I am just wondering if any current UCLA Film students can offer any insight into applying and the program so I can have an idea of what to expect.

Some background on me:

I've maintained 4.0 GPA throughout college (above 4.0 in high school), won two consecutive Best Editing awards in my high school's annual film festivals, did an editorial/social media internship in Burbank over the summer, paid tutor for 3 years at a local junior high school, volunteered at Santa Barbara International Film Festival in early 2011.

I am a strong writer, but I am very nervous about the writing samples and personal statement.

Any advice?

Thanks, guys!

Also, I'm a lady. Does anyone think this will work in my favorite, since I'm somewhat of a minority in the film industry?


----------



## BK (Sep 5, 2011)

*work in my favor. Oops!


----------



## BobDobbs (Sep 7, 2011)

You seem to have the right stuff, for the most part, and if you can put together good samples they will work for you. Ultimately, that's what will get you in - quality on your submissions.

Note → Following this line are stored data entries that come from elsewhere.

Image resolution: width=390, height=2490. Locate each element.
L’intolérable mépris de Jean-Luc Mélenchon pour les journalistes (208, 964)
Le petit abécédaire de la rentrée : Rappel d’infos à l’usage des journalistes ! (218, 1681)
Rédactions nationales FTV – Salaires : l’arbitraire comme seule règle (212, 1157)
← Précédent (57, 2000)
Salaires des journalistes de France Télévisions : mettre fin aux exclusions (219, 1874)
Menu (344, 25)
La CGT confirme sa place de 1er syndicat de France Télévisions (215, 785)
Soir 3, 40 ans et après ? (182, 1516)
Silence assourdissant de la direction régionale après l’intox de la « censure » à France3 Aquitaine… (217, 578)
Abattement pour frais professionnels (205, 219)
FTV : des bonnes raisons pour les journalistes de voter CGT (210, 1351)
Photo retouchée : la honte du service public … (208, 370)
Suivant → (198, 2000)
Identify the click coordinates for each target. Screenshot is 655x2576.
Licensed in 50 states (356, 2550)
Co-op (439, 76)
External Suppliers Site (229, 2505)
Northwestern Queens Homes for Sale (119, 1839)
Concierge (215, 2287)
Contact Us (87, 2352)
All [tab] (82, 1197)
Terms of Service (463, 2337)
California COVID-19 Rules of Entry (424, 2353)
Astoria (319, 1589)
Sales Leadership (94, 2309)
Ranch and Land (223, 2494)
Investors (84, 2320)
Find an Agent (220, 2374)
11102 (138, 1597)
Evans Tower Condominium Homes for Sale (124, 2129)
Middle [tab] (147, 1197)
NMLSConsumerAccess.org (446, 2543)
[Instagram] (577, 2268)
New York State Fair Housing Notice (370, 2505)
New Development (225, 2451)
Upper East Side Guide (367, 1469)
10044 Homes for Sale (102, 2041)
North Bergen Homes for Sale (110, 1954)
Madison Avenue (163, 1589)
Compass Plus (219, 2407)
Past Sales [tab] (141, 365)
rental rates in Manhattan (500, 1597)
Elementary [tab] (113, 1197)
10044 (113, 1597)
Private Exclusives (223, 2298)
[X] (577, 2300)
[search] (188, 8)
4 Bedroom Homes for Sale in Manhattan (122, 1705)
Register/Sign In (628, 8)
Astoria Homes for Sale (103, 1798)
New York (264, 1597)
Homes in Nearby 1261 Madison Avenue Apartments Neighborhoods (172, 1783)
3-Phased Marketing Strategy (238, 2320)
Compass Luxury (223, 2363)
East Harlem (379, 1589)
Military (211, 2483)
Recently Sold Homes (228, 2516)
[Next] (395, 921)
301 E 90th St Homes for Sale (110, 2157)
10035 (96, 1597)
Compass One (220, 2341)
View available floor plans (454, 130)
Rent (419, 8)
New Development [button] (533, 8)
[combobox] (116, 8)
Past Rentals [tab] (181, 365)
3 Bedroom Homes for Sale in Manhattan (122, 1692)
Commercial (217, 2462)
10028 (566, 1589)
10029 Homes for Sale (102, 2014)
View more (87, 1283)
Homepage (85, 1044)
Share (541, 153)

Being female won't hurt you in the slightest. I'm in UCLA film and most of my classmates are female.

Hope to see you next year.


----------



## BK (Sep 7, 2011)

Thanks for the insight, BobDobbs! Hope to see you next year as well


----------



## Cliff mann (Oct 2, 2011)

Hi. I am also a student at community college in bay area, and applying to UCLA for 2012 fall, i am the only one applying film school in my college, so i am desperately want to talk to someone is going through the same thing. My consoler show me that the TFT school only accept 15 people per year (3% application rate), is it true?

My GPA is only 3.8, but a consoler from UCLA told me the grade is not important and they weight mostly on the writing samples and personal statement. 

I want to hear some other opinion or information. 

Thankyou


----------